*** Opening Records ***
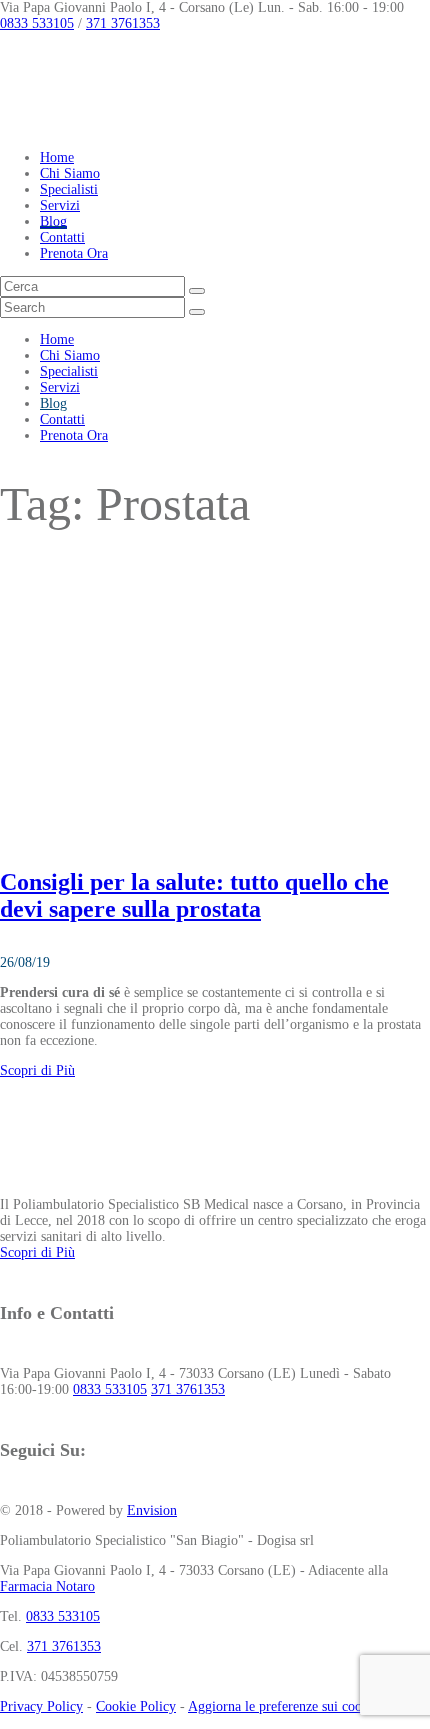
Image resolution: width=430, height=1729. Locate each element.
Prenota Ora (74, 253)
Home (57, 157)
*** Closing Records ***
*** Opening Records ***
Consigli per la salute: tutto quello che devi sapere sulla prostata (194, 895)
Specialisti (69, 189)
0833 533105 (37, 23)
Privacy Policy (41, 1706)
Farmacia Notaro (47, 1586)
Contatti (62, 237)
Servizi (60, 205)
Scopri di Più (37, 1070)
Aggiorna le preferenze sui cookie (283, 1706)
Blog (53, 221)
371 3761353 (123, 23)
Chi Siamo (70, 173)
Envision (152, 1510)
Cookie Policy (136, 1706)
*** Closing Records ***
> [Exercise description]:
Begin with the line above that has "Specialisti (69, 189)" and continue through the line that has "Cookie Policy (136, 1706)", setting each one down exactly. Stop there.

> [Solution for this exercise]:
Specialisti (69, 189)
0833 533105 (37, 23)
Privacy Policy (41, 1706)
Farmacia Notaro (47, 1586)
Contatti (62, 237)
Servizi (60, 205)
Scopri di Più (37, 1070)
Aggiorna le preferenze sui cookie (283, 1706)
Blog (53, 221)
371 3761353 (123, 23)
Chi Siamo (70, 173)
Envision (152, 1510)
Cookie Policy (136, 1706)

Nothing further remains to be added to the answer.